O levantamento compara as condições brasileiras às de centros consolidados de infraestrutura digital, como Virgínia (EUA), Singapura, Dubai, Japão, Portugal, Canadá e o cluster FLAP-D, formado por Frankfurt, Londres, Amsterdã, Paris e Dublin.

“Os principais mercados de infraestrutura digital do mundo, especialmente Estados Unidos e Europa, enfrentam gargalos crescentes para expandir capacidade, como restrições de energia, conexão à rede e disponibilidade de áreas para novos projetos, enquanto a demanda por processamento de dados e inteligência artificial continua acelerando. Isso abre espaço para o surgimento de novos hubs globais. O Brasil reúne atributos raros para capturar essa oportunidade: energia em escala, matriz predominantemente renovável, potencial de expansão, disponibilidade de território e integração às principais rotas internacionais de dados. Se agir agora, o país pode atrair investimentos em escala sem precedentes, gerar empregos qualificados e se consolidar como um dos principais polos globais de infraestrutura digital”, afirma Luciano Fialho, SVP Corporativo da Scala Data Centers.

A avaliação considera aspectos tecnológicos, econômicos, energéticos e regulatórios. Apesar das vantagens competitivas do Brasil, a FGV identifica condições que precisam avançar para que o país consiga atrair investimentos em maior escala.

Entre os pontos citados estão a coordenação institucional, a estabilidade regulatória e a previsibilidade energética. O estudo também destaca a necessidade de alinhar a expansão do sistema elétrico à chegada de novas cargas digitais.

Outro obstáculo é a carga tributária sobre equipamentos e serviços, que eleva o custo de internalização de tecnologias e reduz a competitividade brasileira diante de outros mercados.

Estudo propõe agenda em quatro eixos

Para enfrentar esses desafios, o relatório apresenta uma agenda organizada em quatro frentes. A primeira envolve políticas industriais para ampliar a produção nacional de hardware e fortalecer a cadeia produtiva.

A segunda propõe o reconhecimento dos data centers como atividade estruturante do setor elétrico, já que o modelo de negócio dessas operações depende das condições de conexão à rede e do custo da energia.

Os outros dois eixos são a criação de um regime jurídico estável de incentivos fiscais e uma coordenação regulatória que aproxime as agendas de indústria, energia, tributação e governança digital.

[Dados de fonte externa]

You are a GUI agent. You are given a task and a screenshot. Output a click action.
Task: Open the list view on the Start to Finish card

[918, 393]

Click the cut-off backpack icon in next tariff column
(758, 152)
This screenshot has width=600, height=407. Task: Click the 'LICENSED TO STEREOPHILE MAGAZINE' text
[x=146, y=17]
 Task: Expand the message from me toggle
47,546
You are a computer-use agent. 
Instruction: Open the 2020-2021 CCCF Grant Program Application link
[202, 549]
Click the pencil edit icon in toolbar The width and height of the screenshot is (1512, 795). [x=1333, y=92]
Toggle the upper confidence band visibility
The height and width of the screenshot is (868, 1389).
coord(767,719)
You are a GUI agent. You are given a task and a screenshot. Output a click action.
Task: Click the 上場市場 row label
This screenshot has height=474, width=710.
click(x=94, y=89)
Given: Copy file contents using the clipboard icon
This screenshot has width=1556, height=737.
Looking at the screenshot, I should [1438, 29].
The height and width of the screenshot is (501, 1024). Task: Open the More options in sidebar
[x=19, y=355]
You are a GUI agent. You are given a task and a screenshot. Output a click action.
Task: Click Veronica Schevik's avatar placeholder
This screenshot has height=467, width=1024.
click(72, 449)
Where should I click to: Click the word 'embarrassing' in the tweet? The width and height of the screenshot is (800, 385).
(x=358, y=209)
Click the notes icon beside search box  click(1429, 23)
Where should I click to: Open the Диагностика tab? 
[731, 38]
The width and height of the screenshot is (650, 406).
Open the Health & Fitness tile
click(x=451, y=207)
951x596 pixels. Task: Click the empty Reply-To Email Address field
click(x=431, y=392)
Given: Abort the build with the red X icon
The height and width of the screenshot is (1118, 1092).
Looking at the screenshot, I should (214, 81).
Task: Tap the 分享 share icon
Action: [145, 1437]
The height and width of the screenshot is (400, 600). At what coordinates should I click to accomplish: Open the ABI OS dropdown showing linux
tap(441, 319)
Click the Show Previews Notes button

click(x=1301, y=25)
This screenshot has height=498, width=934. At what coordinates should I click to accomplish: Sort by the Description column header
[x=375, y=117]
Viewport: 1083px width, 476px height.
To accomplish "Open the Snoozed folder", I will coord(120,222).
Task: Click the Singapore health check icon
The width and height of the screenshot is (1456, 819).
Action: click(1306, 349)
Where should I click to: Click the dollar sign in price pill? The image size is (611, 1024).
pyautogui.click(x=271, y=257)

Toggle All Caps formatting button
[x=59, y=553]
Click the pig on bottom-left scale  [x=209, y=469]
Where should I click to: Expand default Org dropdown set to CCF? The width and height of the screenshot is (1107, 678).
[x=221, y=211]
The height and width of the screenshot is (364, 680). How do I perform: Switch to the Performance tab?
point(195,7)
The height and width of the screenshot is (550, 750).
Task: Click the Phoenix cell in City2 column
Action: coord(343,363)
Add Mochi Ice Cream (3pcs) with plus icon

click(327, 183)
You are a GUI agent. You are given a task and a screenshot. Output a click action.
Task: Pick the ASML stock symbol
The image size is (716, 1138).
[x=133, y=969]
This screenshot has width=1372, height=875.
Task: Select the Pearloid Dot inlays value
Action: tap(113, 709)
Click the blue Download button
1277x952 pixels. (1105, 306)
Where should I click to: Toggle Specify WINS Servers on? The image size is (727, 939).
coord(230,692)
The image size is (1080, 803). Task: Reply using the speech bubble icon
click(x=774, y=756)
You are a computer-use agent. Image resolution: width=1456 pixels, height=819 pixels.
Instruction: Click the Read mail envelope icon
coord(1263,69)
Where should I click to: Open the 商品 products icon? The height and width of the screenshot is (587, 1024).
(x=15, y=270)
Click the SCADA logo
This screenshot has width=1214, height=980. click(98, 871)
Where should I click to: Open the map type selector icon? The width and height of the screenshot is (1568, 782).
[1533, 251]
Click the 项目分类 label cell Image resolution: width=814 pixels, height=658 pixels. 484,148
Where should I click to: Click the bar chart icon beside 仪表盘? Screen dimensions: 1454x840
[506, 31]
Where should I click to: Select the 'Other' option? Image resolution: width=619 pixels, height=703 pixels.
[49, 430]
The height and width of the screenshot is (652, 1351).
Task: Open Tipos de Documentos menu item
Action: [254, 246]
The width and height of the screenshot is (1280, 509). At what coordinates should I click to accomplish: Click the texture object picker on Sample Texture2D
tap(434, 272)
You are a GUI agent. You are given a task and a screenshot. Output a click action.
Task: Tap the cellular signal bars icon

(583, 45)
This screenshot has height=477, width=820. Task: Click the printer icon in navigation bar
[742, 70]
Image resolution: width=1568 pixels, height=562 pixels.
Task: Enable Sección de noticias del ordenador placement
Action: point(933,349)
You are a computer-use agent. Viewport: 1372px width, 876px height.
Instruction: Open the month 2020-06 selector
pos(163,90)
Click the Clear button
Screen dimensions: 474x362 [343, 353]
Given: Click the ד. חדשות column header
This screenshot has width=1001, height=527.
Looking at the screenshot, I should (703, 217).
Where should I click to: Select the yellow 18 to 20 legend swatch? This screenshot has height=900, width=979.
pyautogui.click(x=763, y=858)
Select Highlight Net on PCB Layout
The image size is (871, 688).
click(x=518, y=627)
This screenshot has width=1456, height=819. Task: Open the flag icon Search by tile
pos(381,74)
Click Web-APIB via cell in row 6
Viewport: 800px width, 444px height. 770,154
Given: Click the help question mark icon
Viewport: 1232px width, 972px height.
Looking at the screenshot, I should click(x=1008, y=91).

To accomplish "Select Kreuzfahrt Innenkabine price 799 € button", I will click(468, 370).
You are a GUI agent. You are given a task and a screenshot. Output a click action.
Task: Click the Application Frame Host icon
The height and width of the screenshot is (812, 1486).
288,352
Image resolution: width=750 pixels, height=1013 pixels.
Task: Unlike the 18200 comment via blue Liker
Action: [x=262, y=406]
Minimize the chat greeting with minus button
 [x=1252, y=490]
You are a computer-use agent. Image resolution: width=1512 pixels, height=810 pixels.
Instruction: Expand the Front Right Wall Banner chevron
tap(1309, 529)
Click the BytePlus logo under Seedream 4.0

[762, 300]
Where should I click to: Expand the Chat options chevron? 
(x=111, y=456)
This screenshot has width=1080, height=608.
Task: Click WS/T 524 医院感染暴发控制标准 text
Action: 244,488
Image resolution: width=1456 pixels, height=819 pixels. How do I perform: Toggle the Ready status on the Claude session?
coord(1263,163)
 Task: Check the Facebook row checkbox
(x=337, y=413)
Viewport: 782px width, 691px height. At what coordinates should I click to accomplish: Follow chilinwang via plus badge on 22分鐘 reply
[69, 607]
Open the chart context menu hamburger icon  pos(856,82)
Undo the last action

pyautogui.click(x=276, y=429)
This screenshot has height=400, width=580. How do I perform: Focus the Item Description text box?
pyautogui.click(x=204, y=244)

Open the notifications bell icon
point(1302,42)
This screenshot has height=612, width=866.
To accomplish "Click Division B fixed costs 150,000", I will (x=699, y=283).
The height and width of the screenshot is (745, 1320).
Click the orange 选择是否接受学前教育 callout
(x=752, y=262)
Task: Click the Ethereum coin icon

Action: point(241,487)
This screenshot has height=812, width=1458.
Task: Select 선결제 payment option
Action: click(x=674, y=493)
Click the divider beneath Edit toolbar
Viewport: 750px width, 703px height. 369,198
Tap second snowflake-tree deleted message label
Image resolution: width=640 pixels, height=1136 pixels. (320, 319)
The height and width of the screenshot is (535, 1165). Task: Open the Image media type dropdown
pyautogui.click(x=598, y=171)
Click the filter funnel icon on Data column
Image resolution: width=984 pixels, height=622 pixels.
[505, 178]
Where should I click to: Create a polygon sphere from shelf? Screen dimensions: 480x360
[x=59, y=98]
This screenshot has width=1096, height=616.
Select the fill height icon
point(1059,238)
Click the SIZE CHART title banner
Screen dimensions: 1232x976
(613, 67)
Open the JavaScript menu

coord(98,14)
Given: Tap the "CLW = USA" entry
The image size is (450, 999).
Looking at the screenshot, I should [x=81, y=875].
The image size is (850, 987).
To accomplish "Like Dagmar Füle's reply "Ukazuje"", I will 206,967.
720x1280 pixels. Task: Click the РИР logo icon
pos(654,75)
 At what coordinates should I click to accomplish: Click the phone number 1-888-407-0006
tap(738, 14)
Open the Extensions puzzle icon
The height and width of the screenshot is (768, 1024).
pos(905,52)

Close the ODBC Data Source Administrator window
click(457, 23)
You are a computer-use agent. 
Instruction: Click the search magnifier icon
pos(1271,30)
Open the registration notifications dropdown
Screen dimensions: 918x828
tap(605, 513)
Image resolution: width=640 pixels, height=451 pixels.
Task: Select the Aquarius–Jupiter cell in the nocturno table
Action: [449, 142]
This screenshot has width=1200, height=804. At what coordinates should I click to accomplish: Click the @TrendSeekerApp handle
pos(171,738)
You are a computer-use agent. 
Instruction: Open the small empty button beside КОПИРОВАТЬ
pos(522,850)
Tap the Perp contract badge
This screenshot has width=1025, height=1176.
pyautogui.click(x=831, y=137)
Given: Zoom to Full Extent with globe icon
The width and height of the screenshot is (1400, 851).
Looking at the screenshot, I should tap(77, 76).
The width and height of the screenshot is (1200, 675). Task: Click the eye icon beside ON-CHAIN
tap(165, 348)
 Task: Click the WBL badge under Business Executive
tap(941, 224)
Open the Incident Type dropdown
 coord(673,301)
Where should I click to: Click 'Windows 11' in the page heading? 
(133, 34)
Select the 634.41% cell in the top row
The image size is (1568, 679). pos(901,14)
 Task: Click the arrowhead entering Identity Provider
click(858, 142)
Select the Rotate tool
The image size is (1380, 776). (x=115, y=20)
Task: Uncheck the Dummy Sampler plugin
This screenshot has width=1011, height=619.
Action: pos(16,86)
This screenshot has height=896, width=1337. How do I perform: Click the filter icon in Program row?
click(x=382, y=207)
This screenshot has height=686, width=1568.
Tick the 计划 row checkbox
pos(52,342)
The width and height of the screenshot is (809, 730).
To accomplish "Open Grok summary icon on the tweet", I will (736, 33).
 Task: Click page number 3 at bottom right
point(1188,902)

O estudo cita instrumentos como o Redata, a redução de ICMS sobre importação em análise pelo Confaz, os Ex-Tarifários e as ZPEs como mecanismos que podem reduzir diferenças competitivas em relação a outros hubs internacionais.

A FGV também recomenda a formação de uma instância coordenadora com representantes da União, dos estados, dos municípios, de órgãos reguladores e do setor privado. A proposta é reduzir sobreposições, encurtar prazos e ampliar a previsibilidade para os projetos.

A consolidação do Brasil como centro internacional de infraestrutura digital, segundo o estudo, dependerá de uma agenda integrada capaz de melhorar o ambiente de negócios, ampliar a conectividade e oferecer segurança para investimentos de longo prazo.